Challenges of Blockchain implementation

While there are huge benefits to Blockchain, there will be some challenges in its implementation. The sheer volume of transactions is one key area – if every single financial, logistics, healthcare and insurance company were to transmit every transaction the scale and infrastructure needs would be staggering. This would not only impact traffic levels but also storage requirements. As it is early days, the exact need cannot be estimated yet but some are already questioning the practicality of a full-scale rollout. However, with the forthcoming 5G wireless communications and GPU supercomputers there is definitely potential to address the infrastructure needs.

Blockchain – the future

Even in its infancy, Blockchain is the best-known transaction-based application within the IoT. Notable weaknesses include possible low speed and idle blocks consuming energy, adding to costs.

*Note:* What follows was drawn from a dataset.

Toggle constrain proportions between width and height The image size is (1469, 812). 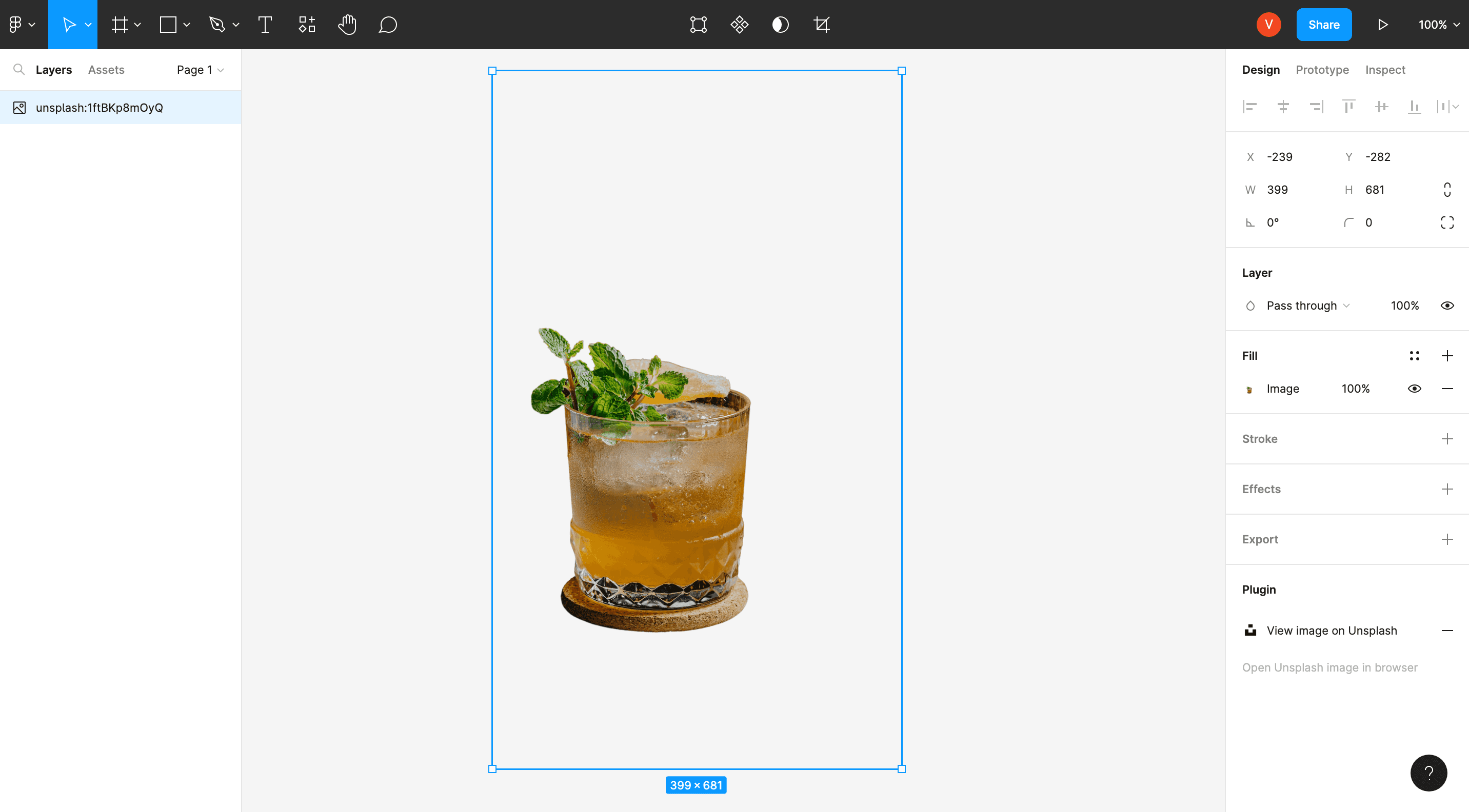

There are alternate approached, such as IOTA, that are entering the market. Hashgraph is a solution that claims to offer the benefits with none of the limitations and an organization called HederaHashgraph is now promoting the new technology. As with many market sectors that are in their infancy, only time will tell which (if any) of the technologies will come to the fore.

For now, companies wishing to take a leap in the Blockchain direction would be best advised to begin with small-scale trials so that they can fully understand the benefits and drawbacks before investing significant sums.